§ EXERCISE
Run through the data and copy out every line that mentions the word "status".

§ AVAILABLE DATA
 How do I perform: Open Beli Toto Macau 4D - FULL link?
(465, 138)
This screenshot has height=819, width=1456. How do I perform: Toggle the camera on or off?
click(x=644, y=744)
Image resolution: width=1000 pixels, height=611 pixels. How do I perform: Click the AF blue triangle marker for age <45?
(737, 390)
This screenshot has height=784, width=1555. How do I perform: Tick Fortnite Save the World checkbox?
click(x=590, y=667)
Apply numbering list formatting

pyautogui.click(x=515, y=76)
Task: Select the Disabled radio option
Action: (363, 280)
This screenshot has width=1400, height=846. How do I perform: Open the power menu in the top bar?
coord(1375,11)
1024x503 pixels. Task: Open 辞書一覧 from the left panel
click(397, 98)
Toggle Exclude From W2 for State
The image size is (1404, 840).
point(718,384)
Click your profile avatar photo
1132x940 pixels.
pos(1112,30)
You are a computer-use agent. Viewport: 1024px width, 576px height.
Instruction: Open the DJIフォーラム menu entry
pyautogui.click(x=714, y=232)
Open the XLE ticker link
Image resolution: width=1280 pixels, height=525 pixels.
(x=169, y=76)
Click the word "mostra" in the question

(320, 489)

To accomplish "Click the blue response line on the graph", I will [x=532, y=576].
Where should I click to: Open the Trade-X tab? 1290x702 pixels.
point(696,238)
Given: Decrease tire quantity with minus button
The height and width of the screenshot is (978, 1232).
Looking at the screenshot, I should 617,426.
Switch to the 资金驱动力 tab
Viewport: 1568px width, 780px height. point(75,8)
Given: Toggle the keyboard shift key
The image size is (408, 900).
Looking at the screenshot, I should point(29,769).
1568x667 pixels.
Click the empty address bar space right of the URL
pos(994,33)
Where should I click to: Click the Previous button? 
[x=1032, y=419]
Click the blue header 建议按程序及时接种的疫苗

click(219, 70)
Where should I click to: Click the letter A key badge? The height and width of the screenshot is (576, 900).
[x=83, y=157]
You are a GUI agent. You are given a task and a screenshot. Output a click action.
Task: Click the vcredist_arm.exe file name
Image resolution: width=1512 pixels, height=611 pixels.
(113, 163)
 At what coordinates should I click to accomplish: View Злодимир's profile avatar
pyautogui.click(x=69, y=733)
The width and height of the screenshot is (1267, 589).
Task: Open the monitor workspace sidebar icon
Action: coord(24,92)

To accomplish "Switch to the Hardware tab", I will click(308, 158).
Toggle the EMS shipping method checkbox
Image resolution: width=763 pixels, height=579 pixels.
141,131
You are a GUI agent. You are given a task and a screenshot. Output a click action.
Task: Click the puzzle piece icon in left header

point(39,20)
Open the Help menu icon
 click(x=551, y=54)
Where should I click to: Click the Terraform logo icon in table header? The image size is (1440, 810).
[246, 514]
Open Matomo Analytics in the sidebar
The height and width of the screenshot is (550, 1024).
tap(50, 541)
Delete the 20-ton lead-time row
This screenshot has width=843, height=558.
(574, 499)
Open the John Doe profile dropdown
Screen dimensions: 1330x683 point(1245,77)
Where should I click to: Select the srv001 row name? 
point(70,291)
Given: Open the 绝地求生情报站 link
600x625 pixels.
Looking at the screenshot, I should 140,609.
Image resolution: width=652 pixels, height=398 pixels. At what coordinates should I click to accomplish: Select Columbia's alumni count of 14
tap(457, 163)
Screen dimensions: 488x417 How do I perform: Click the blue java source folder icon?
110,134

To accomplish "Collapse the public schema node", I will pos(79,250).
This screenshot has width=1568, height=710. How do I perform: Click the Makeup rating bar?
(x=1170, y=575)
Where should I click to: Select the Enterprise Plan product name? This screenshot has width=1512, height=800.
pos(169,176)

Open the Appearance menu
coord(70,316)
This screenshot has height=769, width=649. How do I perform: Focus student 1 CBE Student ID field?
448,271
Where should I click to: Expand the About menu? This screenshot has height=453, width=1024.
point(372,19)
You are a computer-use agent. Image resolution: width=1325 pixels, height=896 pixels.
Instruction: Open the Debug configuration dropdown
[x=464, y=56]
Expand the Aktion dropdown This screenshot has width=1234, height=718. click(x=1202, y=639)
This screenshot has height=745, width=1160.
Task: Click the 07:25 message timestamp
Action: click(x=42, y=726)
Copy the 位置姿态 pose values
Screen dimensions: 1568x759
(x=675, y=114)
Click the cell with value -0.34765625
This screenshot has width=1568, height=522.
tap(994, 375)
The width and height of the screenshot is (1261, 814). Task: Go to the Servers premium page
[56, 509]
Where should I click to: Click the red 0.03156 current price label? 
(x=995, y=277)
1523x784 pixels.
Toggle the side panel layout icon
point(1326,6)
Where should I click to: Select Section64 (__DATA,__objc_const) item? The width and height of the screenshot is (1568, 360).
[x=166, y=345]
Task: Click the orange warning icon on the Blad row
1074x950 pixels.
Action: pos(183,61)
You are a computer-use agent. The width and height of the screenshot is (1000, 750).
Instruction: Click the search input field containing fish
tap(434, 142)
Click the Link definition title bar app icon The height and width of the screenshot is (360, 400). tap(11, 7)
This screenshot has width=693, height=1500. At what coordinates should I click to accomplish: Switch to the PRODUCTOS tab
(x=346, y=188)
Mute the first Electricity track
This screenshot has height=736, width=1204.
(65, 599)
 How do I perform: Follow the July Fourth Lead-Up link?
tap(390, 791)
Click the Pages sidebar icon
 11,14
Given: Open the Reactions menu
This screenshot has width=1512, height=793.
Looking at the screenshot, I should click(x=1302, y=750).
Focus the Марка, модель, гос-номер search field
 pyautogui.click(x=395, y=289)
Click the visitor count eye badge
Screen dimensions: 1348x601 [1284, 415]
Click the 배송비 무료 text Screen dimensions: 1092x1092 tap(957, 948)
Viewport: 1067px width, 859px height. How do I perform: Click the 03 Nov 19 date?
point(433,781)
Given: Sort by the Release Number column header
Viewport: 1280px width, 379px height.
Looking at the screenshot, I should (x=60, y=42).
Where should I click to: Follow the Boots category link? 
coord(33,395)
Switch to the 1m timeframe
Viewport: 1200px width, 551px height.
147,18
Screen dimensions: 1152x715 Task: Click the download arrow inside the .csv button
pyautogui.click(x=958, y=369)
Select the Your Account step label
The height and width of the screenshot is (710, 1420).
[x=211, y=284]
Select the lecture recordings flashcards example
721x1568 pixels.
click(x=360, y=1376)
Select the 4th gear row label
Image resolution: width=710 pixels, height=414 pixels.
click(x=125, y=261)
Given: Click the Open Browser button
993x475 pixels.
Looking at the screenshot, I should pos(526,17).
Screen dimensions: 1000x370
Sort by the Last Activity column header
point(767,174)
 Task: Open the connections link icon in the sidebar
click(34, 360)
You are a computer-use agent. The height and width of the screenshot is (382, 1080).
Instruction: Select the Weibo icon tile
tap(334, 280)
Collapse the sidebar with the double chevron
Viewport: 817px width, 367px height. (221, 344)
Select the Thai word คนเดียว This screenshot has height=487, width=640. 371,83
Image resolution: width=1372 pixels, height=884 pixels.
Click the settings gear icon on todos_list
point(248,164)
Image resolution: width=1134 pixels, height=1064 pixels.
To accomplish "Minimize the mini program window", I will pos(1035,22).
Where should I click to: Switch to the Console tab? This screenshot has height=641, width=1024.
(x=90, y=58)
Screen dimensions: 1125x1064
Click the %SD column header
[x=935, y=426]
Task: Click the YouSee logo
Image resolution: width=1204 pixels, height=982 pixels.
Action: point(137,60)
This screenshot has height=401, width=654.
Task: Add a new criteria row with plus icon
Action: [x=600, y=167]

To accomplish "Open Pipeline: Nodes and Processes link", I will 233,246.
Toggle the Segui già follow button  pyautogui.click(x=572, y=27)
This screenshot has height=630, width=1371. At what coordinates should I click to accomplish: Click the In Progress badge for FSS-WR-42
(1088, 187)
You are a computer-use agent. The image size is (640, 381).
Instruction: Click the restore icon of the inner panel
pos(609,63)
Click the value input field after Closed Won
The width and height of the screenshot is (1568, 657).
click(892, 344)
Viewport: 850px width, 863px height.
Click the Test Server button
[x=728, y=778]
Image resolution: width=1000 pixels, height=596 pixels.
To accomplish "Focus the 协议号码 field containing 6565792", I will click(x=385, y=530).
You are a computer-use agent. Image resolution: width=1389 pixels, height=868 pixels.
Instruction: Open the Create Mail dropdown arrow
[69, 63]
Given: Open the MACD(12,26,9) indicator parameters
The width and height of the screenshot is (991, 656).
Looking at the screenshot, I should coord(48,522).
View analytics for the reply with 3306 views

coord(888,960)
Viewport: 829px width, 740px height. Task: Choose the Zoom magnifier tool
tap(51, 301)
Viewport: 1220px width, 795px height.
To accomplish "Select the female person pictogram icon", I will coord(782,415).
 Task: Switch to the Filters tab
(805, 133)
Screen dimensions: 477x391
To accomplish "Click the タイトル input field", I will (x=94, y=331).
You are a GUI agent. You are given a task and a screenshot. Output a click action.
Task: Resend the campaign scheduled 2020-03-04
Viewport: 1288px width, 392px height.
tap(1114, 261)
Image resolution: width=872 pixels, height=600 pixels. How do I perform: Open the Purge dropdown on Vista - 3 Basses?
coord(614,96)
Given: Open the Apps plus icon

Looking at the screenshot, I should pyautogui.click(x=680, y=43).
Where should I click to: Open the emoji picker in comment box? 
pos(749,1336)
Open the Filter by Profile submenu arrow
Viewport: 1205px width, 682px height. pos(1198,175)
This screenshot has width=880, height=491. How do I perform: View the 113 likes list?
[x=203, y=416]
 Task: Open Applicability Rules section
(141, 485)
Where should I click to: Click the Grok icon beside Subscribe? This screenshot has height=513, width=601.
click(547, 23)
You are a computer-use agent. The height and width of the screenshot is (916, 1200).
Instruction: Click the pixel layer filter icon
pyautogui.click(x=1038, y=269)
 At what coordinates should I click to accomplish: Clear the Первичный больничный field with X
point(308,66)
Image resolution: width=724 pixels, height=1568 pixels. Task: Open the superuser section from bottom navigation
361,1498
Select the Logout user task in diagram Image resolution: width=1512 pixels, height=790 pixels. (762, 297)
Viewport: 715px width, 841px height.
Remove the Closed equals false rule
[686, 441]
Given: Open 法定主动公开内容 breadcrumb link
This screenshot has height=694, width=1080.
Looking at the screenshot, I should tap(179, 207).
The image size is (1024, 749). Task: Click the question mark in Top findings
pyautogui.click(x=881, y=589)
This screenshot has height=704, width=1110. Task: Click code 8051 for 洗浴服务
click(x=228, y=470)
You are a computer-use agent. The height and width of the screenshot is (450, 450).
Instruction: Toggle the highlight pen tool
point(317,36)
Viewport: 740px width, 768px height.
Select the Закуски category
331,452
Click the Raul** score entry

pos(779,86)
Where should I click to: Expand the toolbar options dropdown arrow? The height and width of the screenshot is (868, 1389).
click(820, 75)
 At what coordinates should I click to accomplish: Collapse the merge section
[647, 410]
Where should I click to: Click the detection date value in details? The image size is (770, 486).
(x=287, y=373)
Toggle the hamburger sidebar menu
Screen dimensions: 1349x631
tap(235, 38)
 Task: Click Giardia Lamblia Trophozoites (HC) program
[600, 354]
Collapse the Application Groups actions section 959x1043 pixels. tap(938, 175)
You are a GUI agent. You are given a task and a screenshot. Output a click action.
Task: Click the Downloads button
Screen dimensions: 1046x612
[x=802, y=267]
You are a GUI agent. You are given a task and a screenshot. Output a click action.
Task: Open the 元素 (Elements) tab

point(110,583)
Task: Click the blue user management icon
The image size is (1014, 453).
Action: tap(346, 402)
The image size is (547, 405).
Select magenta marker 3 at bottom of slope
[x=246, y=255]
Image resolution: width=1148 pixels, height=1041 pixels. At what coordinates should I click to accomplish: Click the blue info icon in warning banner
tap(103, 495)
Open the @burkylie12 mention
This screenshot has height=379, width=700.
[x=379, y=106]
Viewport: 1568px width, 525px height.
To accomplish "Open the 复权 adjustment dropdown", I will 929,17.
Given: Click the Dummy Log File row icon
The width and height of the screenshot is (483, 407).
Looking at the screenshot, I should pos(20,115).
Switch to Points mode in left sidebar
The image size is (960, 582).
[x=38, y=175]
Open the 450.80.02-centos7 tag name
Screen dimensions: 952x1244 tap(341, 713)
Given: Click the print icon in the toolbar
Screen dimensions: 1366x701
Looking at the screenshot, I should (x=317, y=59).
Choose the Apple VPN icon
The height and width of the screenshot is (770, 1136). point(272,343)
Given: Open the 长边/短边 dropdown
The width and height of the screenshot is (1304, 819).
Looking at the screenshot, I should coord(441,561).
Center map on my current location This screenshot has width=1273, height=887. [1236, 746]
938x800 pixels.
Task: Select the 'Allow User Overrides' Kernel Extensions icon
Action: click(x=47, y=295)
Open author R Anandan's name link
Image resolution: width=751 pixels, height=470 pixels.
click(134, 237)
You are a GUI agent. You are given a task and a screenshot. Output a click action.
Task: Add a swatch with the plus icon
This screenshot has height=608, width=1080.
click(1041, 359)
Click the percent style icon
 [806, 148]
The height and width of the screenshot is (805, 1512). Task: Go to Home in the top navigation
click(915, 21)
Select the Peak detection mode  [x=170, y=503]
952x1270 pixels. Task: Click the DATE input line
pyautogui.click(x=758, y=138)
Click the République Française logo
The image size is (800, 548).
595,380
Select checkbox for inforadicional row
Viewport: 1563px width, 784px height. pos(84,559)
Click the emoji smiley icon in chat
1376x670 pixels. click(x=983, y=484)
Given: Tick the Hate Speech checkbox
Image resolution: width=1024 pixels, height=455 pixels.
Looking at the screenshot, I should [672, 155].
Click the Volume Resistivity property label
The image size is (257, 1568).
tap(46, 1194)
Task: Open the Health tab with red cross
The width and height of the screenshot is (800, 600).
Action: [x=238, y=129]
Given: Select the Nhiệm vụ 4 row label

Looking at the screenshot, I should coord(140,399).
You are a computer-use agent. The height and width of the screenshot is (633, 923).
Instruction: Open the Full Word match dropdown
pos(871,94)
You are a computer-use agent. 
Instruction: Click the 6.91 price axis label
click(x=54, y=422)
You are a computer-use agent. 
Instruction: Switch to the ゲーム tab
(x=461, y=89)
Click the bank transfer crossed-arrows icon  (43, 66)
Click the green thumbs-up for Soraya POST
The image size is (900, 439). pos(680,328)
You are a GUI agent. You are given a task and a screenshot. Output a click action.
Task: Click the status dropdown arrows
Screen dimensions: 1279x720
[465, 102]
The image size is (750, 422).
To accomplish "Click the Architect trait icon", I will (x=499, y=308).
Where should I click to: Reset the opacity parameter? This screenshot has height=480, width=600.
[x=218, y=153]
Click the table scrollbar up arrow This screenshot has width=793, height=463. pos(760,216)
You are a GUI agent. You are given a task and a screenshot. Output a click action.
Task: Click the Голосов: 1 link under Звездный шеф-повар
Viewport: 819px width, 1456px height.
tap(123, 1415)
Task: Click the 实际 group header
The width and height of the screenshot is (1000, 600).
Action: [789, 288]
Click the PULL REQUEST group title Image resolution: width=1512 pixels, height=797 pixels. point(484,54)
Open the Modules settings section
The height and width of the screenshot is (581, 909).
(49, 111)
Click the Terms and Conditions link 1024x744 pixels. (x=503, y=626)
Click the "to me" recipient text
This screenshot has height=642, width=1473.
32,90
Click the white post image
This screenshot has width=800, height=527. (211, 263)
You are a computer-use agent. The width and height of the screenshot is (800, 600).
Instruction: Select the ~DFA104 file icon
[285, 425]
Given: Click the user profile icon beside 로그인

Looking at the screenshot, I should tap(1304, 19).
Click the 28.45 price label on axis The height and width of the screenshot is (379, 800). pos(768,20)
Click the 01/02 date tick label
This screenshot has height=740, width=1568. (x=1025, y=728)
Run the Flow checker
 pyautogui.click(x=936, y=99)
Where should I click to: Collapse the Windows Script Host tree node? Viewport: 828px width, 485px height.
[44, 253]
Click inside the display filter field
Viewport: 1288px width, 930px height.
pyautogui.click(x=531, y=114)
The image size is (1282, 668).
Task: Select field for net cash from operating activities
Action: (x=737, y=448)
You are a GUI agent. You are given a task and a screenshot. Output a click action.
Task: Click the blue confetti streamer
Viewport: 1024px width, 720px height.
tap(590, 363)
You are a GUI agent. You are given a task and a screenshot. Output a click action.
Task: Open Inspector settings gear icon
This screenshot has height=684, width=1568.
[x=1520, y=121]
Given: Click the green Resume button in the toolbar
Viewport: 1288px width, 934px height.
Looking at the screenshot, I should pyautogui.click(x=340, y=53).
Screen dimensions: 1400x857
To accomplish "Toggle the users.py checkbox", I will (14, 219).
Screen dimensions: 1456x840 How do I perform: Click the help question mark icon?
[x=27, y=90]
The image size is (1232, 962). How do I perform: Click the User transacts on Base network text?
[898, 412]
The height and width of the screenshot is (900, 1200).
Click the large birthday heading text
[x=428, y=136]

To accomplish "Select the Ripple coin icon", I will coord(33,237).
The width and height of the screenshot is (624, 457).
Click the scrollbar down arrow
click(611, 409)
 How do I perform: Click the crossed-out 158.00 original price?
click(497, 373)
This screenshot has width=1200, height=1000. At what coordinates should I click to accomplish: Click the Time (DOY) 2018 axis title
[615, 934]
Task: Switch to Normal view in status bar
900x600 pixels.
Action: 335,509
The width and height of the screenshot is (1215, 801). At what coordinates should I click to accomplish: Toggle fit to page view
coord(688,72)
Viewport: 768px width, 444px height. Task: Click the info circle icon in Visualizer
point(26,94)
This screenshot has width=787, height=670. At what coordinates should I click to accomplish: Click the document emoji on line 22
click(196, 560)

§ EXPECTED ANSWER
Task: Click the status dropdown arrows
Task: Switch to Normal view in status bar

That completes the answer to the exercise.